Transaction: Buyer pays $100 for product
┌─────────────────┬─────────────────┬─────────────────┐
│ Account │ Debit │ Credit │
├─────────────────┼─────────────────┼─────────────────┤
│ Buyer Wallet │ $100 │ │
│ Seller Wallet │ │ $100 │
├─────────────────┼─────────────────┼─────────────────┤
│ Total │ $100 │ $100 │
└─────────────────┴─────────────────┴─────────────────┘
Net = Debits - Credits = $100 - $100 = $0 ✓
Payment Flow
Pay-in Flow (Customer to Merchant)
sequenceDiagram
participant Client
participant PS as Payment Service
participant PE as Payment Executor
participant PSP as PSP (Stripe)
Client->>PS: 1. Place Order
PS->>PE: 2. Store Event (DB)
PS->>PE: 3. Risk Check (AML/Fraud)
PS->>PE: 4. Execute Order
PE->>PSP: 5. Call PSP API
PSP-->>PE: 6. PSP Response
PE-->>PS: 7. Update Wallet
PE-->>PS: 8. Update Ledger
PS-->>Client: 9. Confirmation
Detailed Steps
- User clicks “Place Order” - Payment event sent to Payment Service
- Store payment event - Persist to database immediately
- Risk check - Verify AML/CFT compliance, fraud detection
- Route to Payment Executor - For each payment order in the event
- Execute via PSP - Call external payment provider API
- Receive PSP response - Success, failure, or pending
- Update wallet - Adjust seller balance on success
- Record in ledger - Create double-entry bookkeeping records
- Return confirmation - Notify client of payment status
PSP Integration
Why Use a PSP?
| Direct Bank Connection | Using PSP |
|---|---|
| Complex bank protocols | Simple REST APIs |
| Per-country integrations | Global coverage |
| Full PCI DSS compliance | Reduced compliance scope |
| Months of development | Days of integration |
Hosted Payment Page Flow
sequenceDiagram
participant Client as Client (Web)
participant PS as Payment Service
participant PSP as PSP (Stripe)
participant Page as PSP Hosted Page
Client->>PS: 1. Checkout
PS->>PSP: 2. Register Payment
PSP-->>PS: 3. Return Token
PS-->>Client: 4. Redirect to PSP Page
Client->>Page: 5. Enter Card
Page->>PSP: 6. Process Card
Page-->>Client: 7. Redirect to Success URL
PSP->>PS: 8. Webhook Notification
Benefits of Hosted Page
- Card data never touches your servers - Reduced PCI DSS scope
- PSP handles 3D Secure - Built-in fraud prevention
- Consistent UX - Trusted payment form
- Automatic compliance - PSP maintains security certifications
Deep Dive
Interview context: “Let’s dive into some critical challenges in payment systems…”
Idempotency
Interviewer might ask: “How do you prevent duplicate charges when a network request times out?”

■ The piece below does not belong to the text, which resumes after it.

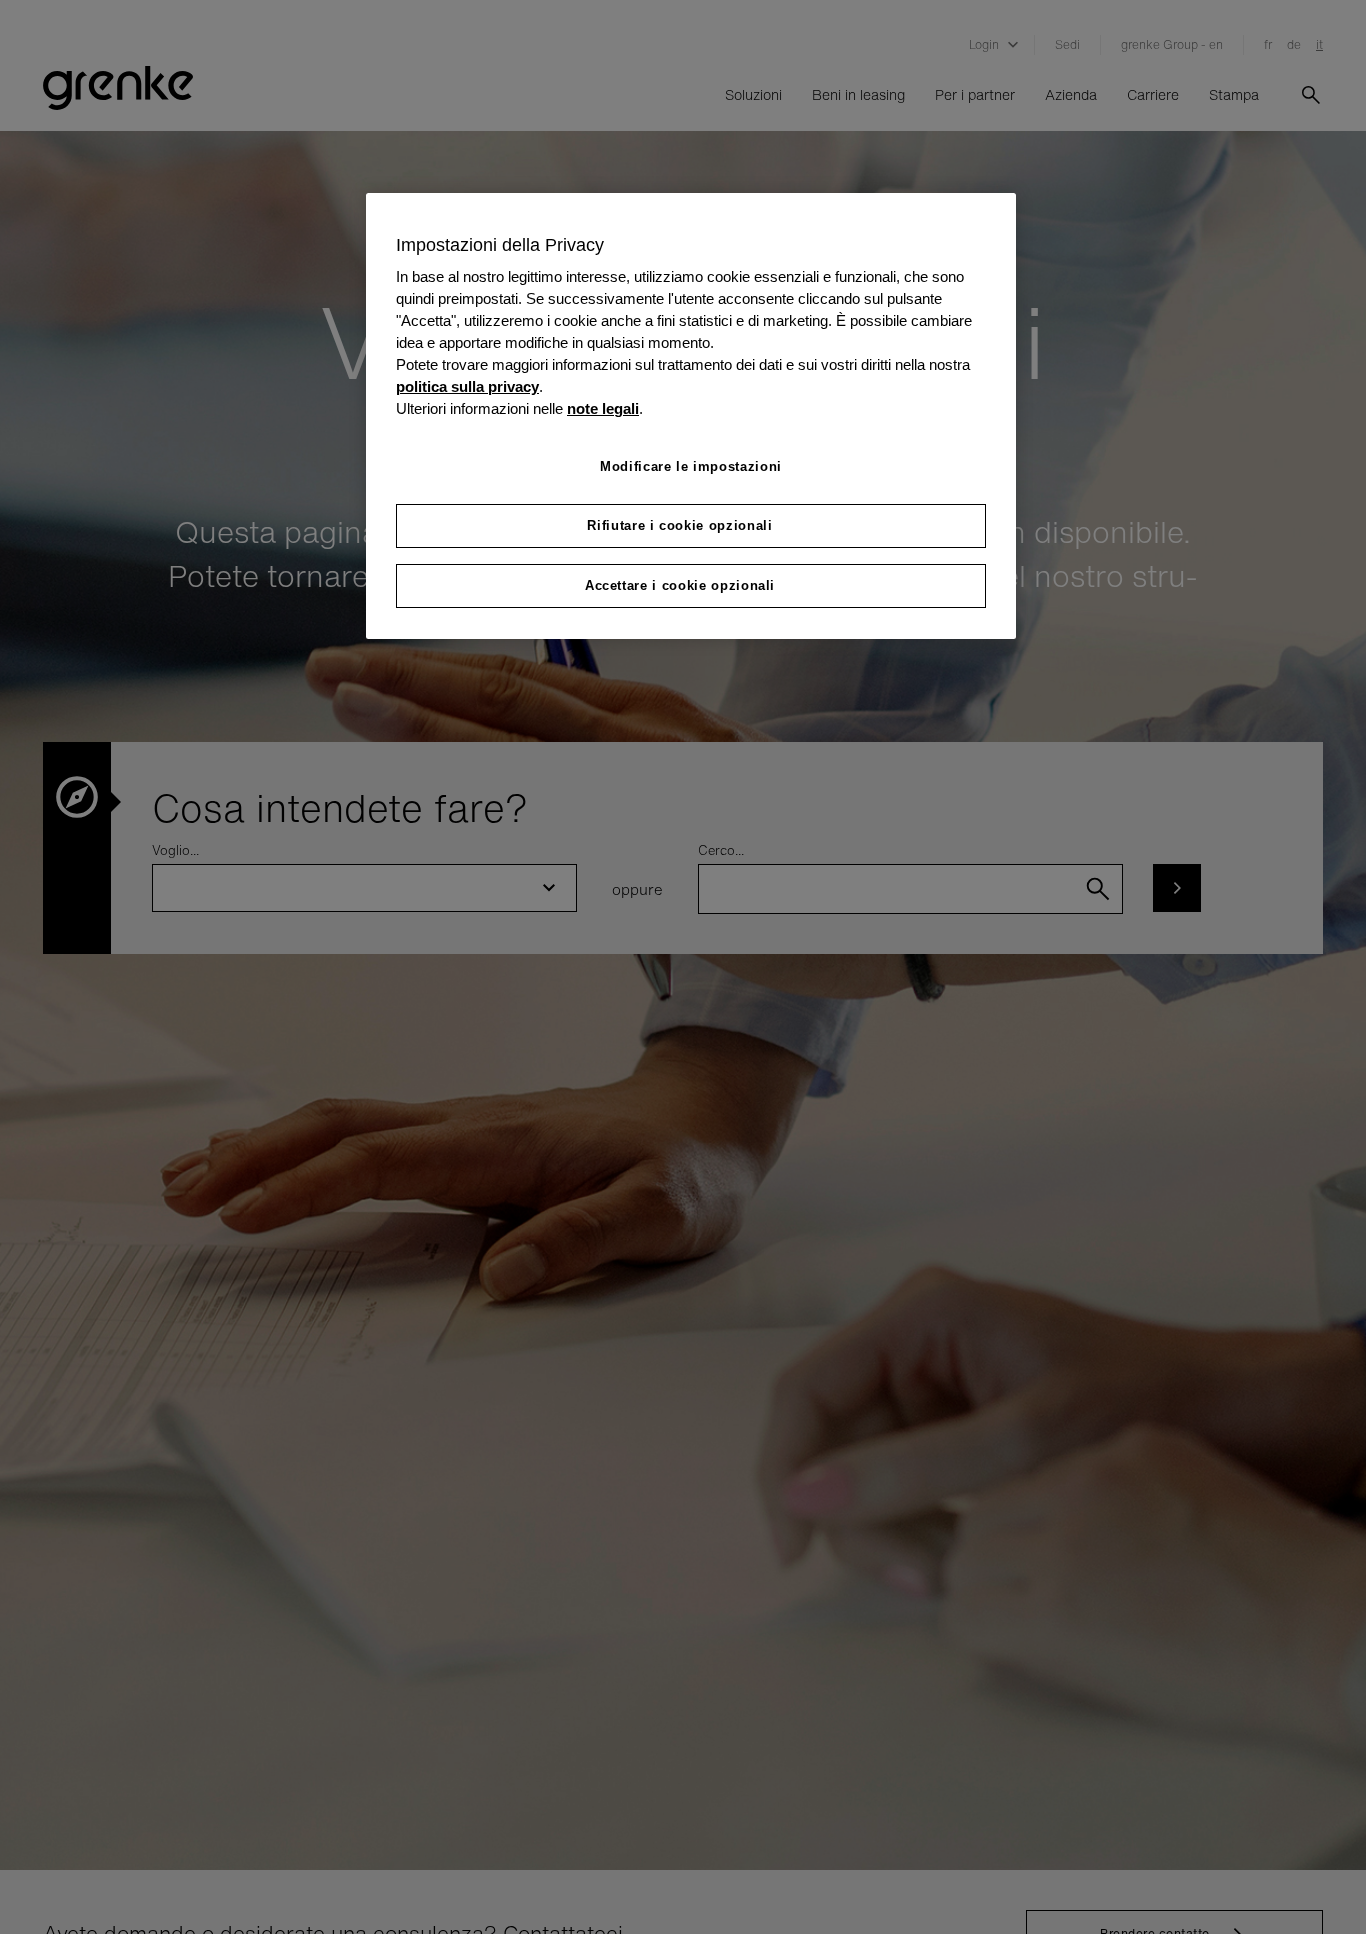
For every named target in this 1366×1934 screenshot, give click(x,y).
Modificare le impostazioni (691, 466)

The Problem: Network failures can cause duplicate payment requests.
Client ──► Payment Service ──► PSP
│
│ Timeout (but PSP processed it!)
│
Client ──► Retry ──► Duplicate charge!
Solution: Idempotency key in HTTP header
POST /v1/payments
Idempotency-Key: order_123_attempt_1
First request: Process payment, store result with key
Second request: Return cached result (no reprocessing)
How it works:
- Client sends request with unique idempotency key
- Server checks if key exists in database
- If exists → return cached result (no processing)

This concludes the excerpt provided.